Бедная собака! Я предпочла бы, чтобы мой первый день в Блекуотере не был омрачен смертью, хотя бы и бродячей собаки.

Уэлмингам… Перечитывая мои записи, я вижу, что это название городка, где живет миссис Катерик. Ее записка все еще у меня, та самая, что пришла в ответ на письмо, которое заставил меня написать ей сэр Персиваль. В один из ближайших дней, когда мне представится возможность, я возьму эту записку с собой вместо визитной карточки и, познакомившись с миссис Катерик, постараюсь извлечь из нее все, что можно. Мне непонятно, почему она хотела скрыть от сэра Персиваля свое посещение, и я вовсе не уверена — как, по-видимому, уверена в этом домоправительница, — что дочь ее не скрывается где-то в здешних местах. Что сказал бы по этому поводу Уолтер Хартрайт? Бедный, славный Хартрайт! Я начинаю чувствовать, что мне недостает его искренних советов и дружеской помощи. Чу, что-то послышалось. Что это за беготня внизу? Конечно! Я слышу цоканье копыт, слышу шуршанье колес!

II

15 июня

Суматоха, поднявшаяся при их возвращении, уже улеглась. Прошло два дня, как путешественники вернулись, и этого промежутка было достаточно, чтобы наша новая жизнь в Блекуотер-Парке вошла в свою обычную колею. Теперь я могу снова улучить минутку, чтобы вернуться к своему дневнику и спокойно продолжать свои записи.

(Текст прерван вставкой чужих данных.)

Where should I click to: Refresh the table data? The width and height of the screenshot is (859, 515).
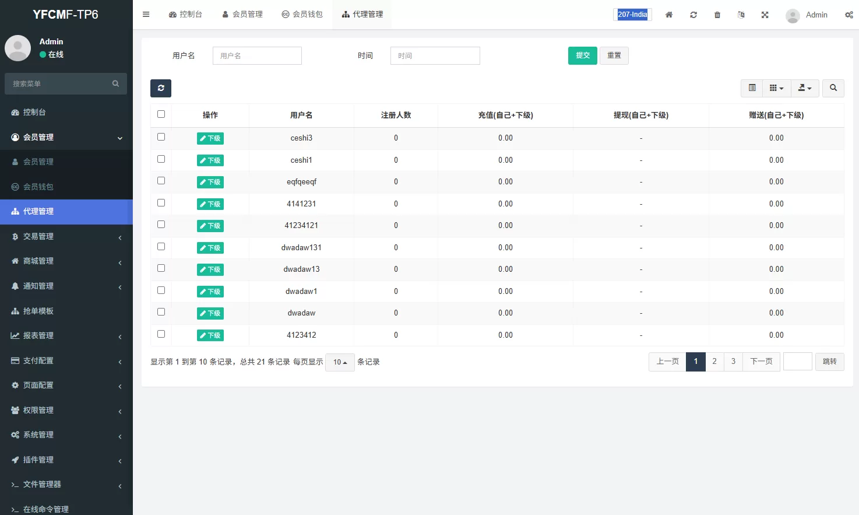161,88
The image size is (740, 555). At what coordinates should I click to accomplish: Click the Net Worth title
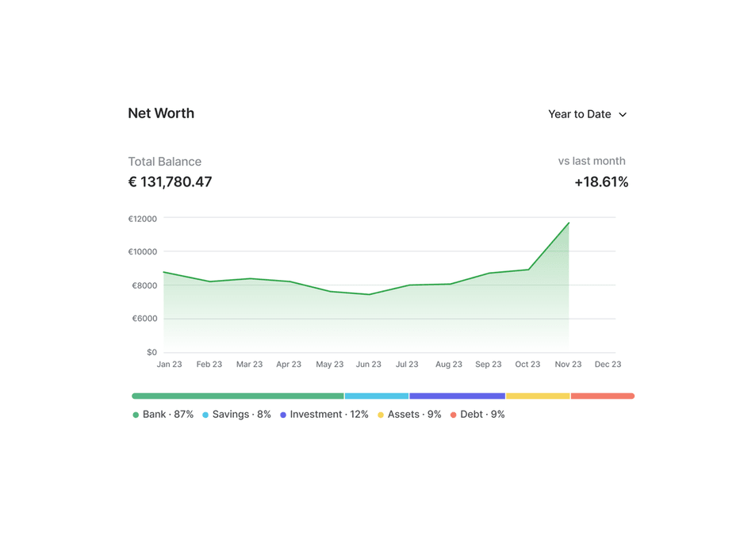[x=161, y=113]
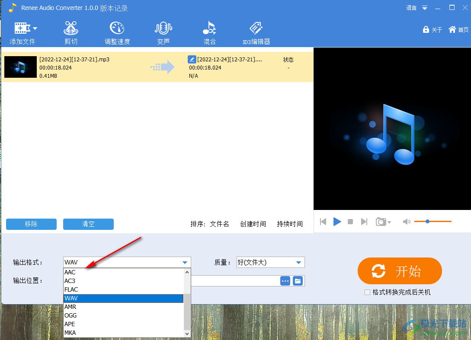
Task: Sort files by 持续时间 (duration)
Action: (289, 224)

По-моему, мне следует начать с одного странного наблюдения, которое я сделала с тех пор, как Лора вернулась.

Когда два члена семьи или два близких друга расстались — один уехал за границу, а другой остался дома, — возвращение из путешествия родственника или друга всегда ставит того, кто был дома, в трудное положение. Первый жадно впитывал новые мысли, новые впечатления, второй пассивно пребывал на старом месте. Вначале это создает некоторую отчужденность между самыми любящими родственниками, между самыми близкими друзьями и нарушает их близость — неожиданно и безотчетно для них обоих. После того как прошли первые счастливые минуты нашей встречи с Лорой и мы сели рядом, держась за руки, чтобы отдышаться и успокоиться для разговора, я сразу почувствовала эту отчужденность и поняла, что она ее тоже чувствует. Сейчас, когда мы понемногу вернулись к более или менее привычному для нас образу жизни, это чувство немного рассеялось и, наверно, в недалеком будущем совсем пройдет. Но, конечно, именно оно окрасило то первое впечатление, которое произвела на меня Лора, и только поэтому я и упоминаю об этой отчужденности.

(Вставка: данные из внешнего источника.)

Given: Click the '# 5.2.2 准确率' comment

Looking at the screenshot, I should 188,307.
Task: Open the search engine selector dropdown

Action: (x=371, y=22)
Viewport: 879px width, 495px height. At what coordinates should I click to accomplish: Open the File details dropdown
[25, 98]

Она нашла, что я прежняя Мэриан, а я нашла, что Лора изменилась.

Изменилась внешне, а в одном отношении и внутренне. Я не могу сказать, чтоб она стала менее красивой, — могу только сказать, что она стала менее красивой для меня.

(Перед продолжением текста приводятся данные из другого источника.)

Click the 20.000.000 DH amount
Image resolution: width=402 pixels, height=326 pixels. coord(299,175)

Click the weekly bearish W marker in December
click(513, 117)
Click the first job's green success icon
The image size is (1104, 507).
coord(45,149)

Те, кто не видел ее моими глазами, пожалуй, сочтут, что она похорошела. Лицо округлилось и порозовело, черты его стали определеннее, фигура окрепла, движения сделались более уверенными и свободными, чем в дни ее девичества. Но мне чего-то не хватает, когда я гляжу на нее. Того, что было в радостной, невинной Лоре Фэрли, я не могу найти в леди Глайд. В прошлом в ее лице была юная свежесть и мягкость, неизъяснимая, нежная красота, переменчивая, но неизменно очаровательная, передать которую нельзя было ни словами, ни в живописи, как часто говорил Уолтер Хартрайт. Это очарование ушло. Слабое его отражение промелькнуло на ее лице, когда она побледнела от волнения при виде меня в вечер своего приезда, но оно не появлялось вновь. Ни одно из ее писем не подготовило меня к этой перемене в ней. Напротив, мне казалось, что, во всяком случае, внешне она совсем не изменилась. Может быть, я не понимала ее писем, так же как сейчас не понимаю выражения ее лица? Нужды нет! Расцвела ли ее красота или нет за последние полгода, но благодаря нашей разлуке Лора стала мне еще дороже. И это, во всяком случае, один из хороших результатов ее замужества!

Перемена, происшедшая в ее характере, не удивила меня — письма ее подготовили меня к этому. Теперь, когда она снова дома, она по-прежнему не желает обсуждать со мной подробности своей замужней жизни, как избегала этого в своих письмах, когда мы были в разлуке. При первой же моей попытке заговорить на эту запретную тему, она зажала мне рот рукой тем прежним жестом, трогательно и горько напомнившим мне о счастливом времени, когда у нас не было секретов друг от друга.